Oleg Kozhemyako maintained a high profile as governor persuading to move Far Eastern Federal District administrative centre from Khabarovsk to Vladivostok, transforming regional government structure, visiting Donbass and holding meetings with prominent officeholders, such as President of Belarus Aleksandr Lukashenko.

==Candidates==
In Primorsky Krai candidates for governor can be nominated only by registered political parties, self-nomination was allowed in September 2018 to allow acting Governor Kozhemyako to run as an Independent, however, it was abolished in March 2023. Candidates are not obliged to be members of the nominating party. Candidate for Governor of Primorsky Krai should be a Russian citizen and at least 30 years old.
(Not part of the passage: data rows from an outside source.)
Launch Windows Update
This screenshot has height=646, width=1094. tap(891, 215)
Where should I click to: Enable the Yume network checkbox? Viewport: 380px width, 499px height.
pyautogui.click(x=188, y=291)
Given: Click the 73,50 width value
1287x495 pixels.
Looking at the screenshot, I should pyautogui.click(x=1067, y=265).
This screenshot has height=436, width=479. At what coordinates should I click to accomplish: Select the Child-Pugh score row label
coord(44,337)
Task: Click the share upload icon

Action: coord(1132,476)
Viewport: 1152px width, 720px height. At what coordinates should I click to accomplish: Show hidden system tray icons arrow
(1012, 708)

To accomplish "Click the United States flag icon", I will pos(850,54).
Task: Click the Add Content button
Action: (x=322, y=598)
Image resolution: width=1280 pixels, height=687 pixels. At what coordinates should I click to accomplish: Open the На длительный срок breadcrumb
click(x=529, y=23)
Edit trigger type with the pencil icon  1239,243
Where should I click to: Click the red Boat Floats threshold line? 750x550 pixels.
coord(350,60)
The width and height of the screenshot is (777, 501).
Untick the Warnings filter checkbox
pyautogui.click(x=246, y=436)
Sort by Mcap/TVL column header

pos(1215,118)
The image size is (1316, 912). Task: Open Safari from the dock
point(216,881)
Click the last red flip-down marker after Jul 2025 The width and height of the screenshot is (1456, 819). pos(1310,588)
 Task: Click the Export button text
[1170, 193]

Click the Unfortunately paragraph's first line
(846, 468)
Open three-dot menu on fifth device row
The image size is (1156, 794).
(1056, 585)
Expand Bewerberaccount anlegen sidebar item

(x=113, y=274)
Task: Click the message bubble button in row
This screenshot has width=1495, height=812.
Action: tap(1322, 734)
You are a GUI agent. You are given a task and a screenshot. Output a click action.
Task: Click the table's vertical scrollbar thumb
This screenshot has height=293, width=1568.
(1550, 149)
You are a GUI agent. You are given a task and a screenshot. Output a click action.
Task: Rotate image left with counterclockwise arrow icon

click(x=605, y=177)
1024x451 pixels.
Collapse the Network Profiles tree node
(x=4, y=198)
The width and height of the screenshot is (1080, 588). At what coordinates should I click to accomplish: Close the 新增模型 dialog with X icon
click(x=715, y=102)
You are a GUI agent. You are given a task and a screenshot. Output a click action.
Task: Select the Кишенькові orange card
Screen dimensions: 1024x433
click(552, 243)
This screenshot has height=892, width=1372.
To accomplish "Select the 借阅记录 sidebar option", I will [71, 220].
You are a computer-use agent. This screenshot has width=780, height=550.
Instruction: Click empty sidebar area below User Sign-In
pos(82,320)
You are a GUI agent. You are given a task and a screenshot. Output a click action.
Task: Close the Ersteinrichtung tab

Candidates for governor should not have a foreign citizenship or residence permit. Each candidate in order to be registered is required to collect at least 7% of signatures of members and heads of municipalities. Also gubernatorial candidates present 3 candidacies to the Federation Council and election winner later appoints one of the presented candidates.

===Registered===
- Aleksandr Andoni (Communists of Russia), political scientist, journalist
- Inna Kosheleva (LDPR), Member of Duma of Vladivostok (2020–present)
- Denis Kovalyov (Cossack Party), Ussuriysk Federation of Hand-to-Hand Combat president
- Oleg Kozhemyako (United Russia), incumbent Governor of Primorsky Krai (2018–present)
- Kirill Rudyuk (SR–ZP), businessman

===Withdrawn===
- Vasily Somov (RPPSS), Member of Duma of Nakhodka (2007–2017, 2022–present), businessman

===Eliminated at United Russia convention===
- Andrey Brik, Chairman of the Duma of Vladivostok (2017–present)

===Declined===
- Andrey Andreychenko (LDPR), Member of Legislative Assembly of Primorsky Krai (2016–2017, 2021–present), former Member of State Duma (2017–2021), 2014, September 2018 and December 2018 gubernatorial candidate
- Vyacheslav Baydelyuk (RPPSS), Member of Legislative Assembly of Primorsky Krai (2021–present)
- Roza Chemeris (New People), Member of State Duma (2021–present), December 2018 For Women of Russia gubernatorial candidate
- Anatoly Dolgachev (CPRF), Deputy Chairman of the Legislative Assembly of Primorsky Krai (2021–present), Member of Legislative Assembly (2011–present)
- Aleksey Kozitsky (SR–ZP), Member of Legislative Assembly of Primorsky Krai (2011–present), September 2018 gubernatorial candidate

===Candidates for Federation Council===
- Oleg Kozhemyako (United Russia):
  - Aleksandr Rolik, Chairman of the Legislative Assembly of Primorsky Krai (2016–present)
  - Vera Shcherbina, Chairwoman of the Government of Primorsky Krai (2018–present)
  - Aleksandr Zakharov, Member of Legislative Assembly of Primorsky Krai (2021–present)

==Polls==

| Fieldwork date | Polling firm | Kozhemyako | Kosheleva | Andoni | Kovalyov | Rudyuk | None | Lead |
|---|---|---|---|---|---|---|---|---|
| 18–24 August 2023 | WCIOM | 76% | 10% | 7% | 3% | 2% | 3% | 66% |

==Results==

Summary of the 8–10 September 2023 Primorsky Krai gubernatorial election results
| Candidate |  | Party | Votes | % |
|---|---|---|---|---|
|  | Oleg Kozhemyako (incumbent) | United Russia | 476,584 | 72.78 |
|  | Inna Kosheleva | Liberal Democratic Party | 64,392 | 9.83 |
|  | Aleksandr Andoni | Communists of Russia | 38,892 | 5.94 |
|  | Kirill Rudyuk | A Just Russia — For Truth | 31,245 | 4.77 |
|  | Denis Kovalyov | Cossack Party | 25,503 | 3.89 |
| Valid votes |  |  | 636,616 | 97.22 |
| Blank ballots |  |  | 18,194 | 2.78 |
| Total |  |  | 654,810 | 100.00 |
| Turnout |  |  | 654,810 | 45.55 |
| Registered voters |  |  | 1,437,494 | 100.00 |
| Source: |  |  |  |  |

Legislative Assembly of Primorsky Krai chairman Aleksandr Rolik (United Russia) was appointed to the Federation Council, replacing incumbent Svetlana Goryacheva (A Just Russia – For Truth).